**WORK TO BE COMPLETED**.
Skipping each picture, output the entries exactly as they stand below.

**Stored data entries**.
########
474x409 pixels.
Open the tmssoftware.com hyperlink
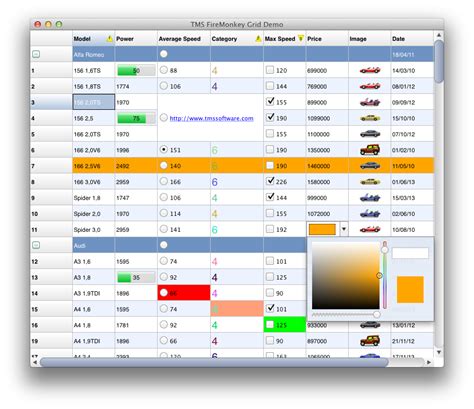(211, 118)
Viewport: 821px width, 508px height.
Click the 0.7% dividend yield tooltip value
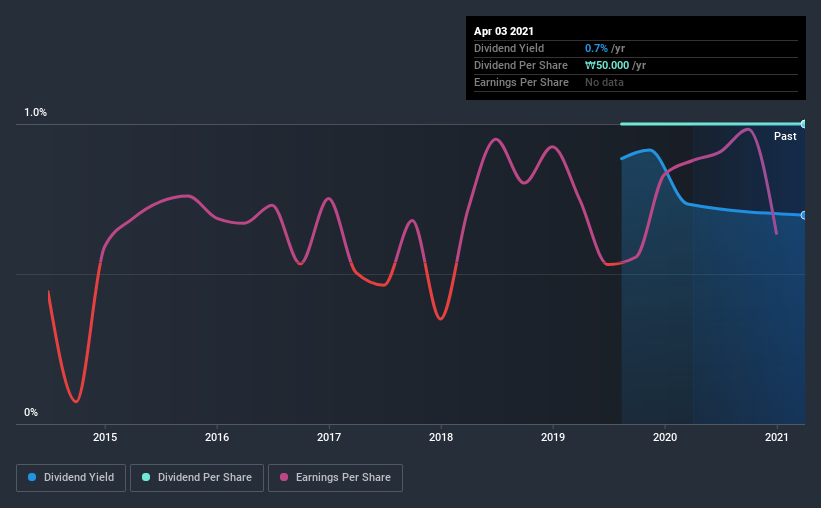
########
**PROBLEM SOLUTION**.
474x409 pixels.
Open the tmssoftware.com hyperlink
(211, 118)
Viewport: 821px width, 508px height.
Click the 0.7% dividend yield tooltip value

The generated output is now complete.